« Un truc de fou littéraire ». C'est ainsi que David Vincent, cofondateur de L'Arbre vengeur avec Nicolas Étienne, présente les Mémoires d'un estomac de Sydney Whiting (traduit par Charles-Henri Gros) à paraître le 21 août. Ce livre-hommage à un organe souvent négligé, initialement paru en 1853 en Angleterre et préfacé par Nicolas Sorel, inaugure la collection « Hypocondrie » sur une note d'humour noir.

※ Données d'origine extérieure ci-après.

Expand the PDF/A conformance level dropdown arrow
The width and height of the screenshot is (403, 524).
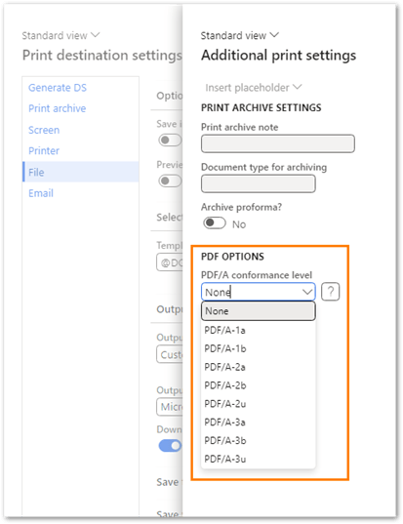coord(307,292)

L'être humain reste dirigé par son estomac, siège trop souvent ignoré de ses humeurs et ses comportements. Cet organe, souvent maltraité, prend la parole pour raconter ses épreuves, des rencontres douloureuses avec les crustacés aux régimes imposés, en passant par les excès alimentaires. Entre révolte et tendresse, ces mémoires gastriques expriment une relation complexe.
Ouvrages méconnus
D'autres ouvrages méconnus sont programmés pour nourrir cette « collection de saines lectures » : le Journal d'un médecin malade, de René Allendy, raconte les derniers mois de la vie d'un homme qui se sait condamné, quand le Journal d'un homme déçu, publié pour la première fois en 1917, est l'autopsie au jour le jour de l'existence de l'auteur, le jeune savant W. N. P. Barbellion, qui découvre qu'il est atteint d'une maladie incurable.
« On espère attirer des textes d'auteurs vivants sur la maladie, le rapport au corps », souligne David Vincent. Toutes les couvertures seront réalisées par le dessinateur Killoffer.